Freeborn Garrettson Jewett (August 4, 1791 in Sharon, Litchfield County, Connecticut – January 27, 1858 in Skaneateles, Onondaga County, New York) was an American lawyer and politician who served as a U.S. Representative from New York and was the first Chief Judge of the New York Court of Appeals.

Life
Jewett was born in Sharon, Connecticut on August 4, 1791, a son of Abigail Sears Jewett and Alpheus Jewett. He moved to Skaneateles in 1815, and was appointed a Justice of the Peace in 1817. He studied law, first with Henry Swift of Dutchess County, then with Samuel Young of Ballston Spa. He was admitted to the bar in 1818 and commenced practice in Skaneateles as the partner of James Porter. From 1824 to 1831 he was Surrogate of Onondaga County.

Political career 
He was a member from Onondaga County of the New York State Assembly in 1826. He was a presidential elector in 1828.

Congress 
Jewett was elected as a Jacksonian to the 22nd United States Congress, holding office from March 4, 1831 to March 3, 1833.

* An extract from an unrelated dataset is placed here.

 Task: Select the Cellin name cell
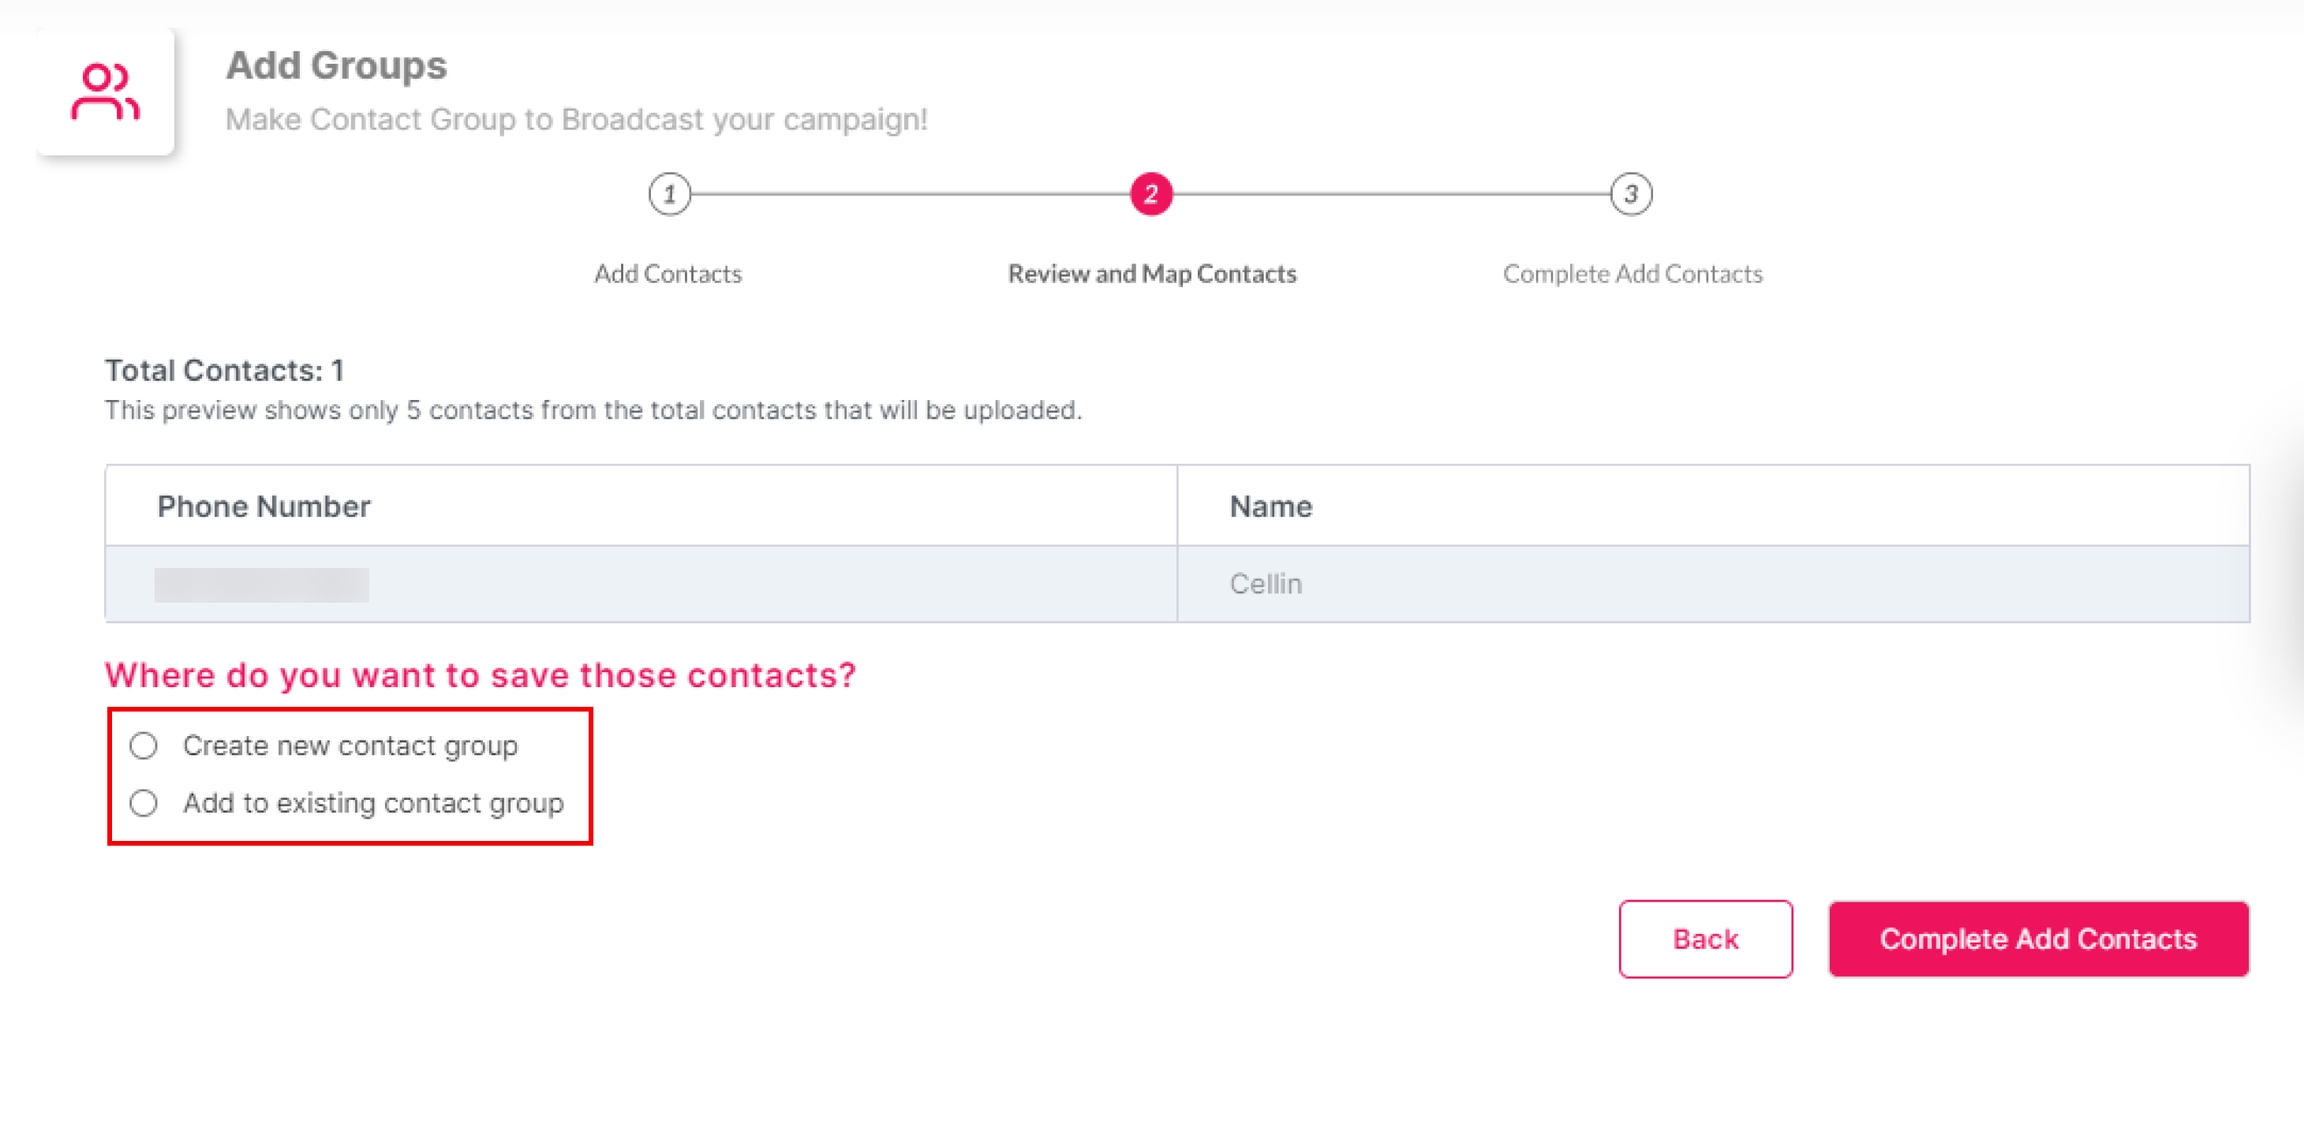1265,584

He was Inspector of Auburn Prison in 1838 and 1839, and District Attorney of Onondaga County in 1839. He was appointed an associate justice of the New York Supreme Court on March 5, 1845.

Judge 
On June 7, 1847, Jewett was elected one of the first judges of the New York State Court of Appeals. On June 22, he drew the shortest term (2 years and a half), and when the judges took office on July 5, he became the first Chief Judge. 

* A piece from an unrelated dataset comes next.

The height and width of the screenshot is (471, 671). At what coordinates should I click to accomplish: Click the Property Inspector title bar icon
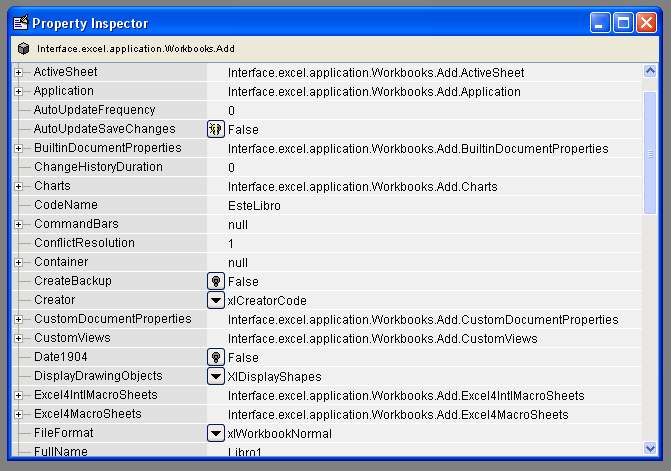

He was re-elected in 1849 to an eight-year term, but resigned in June 1853 on account of ill health.

Death 
He was buried at Lake View Cemetery in Skaneateles.

Legacy 
Justice Jewett is the namesake of Jewett, New York.

Notes and references

 Political Graveyard

The New York Civil List compiled by Franklin Benjamin Hough (pages 284, 348 and 415; Weed, Parsons and Co., 1858)
 Obit in NYT on January 30, 1858 (giving wrong middle initial "J.", and almost all years given are wrong)

1791 births
1858 deaths
Chief Judges of the New York Court of Appeals
Onondaga County District Attorneys
New York Supreme Court Justices
People from Sharon, Connecticut
People from Skaneateles, New York
1828 United States presidential electors
Burials in New York (state)
Jacksonian members of the United States House of Representatives from New York (state)
19th-century American politicians
Members of the United States House of Representatives from New York (state)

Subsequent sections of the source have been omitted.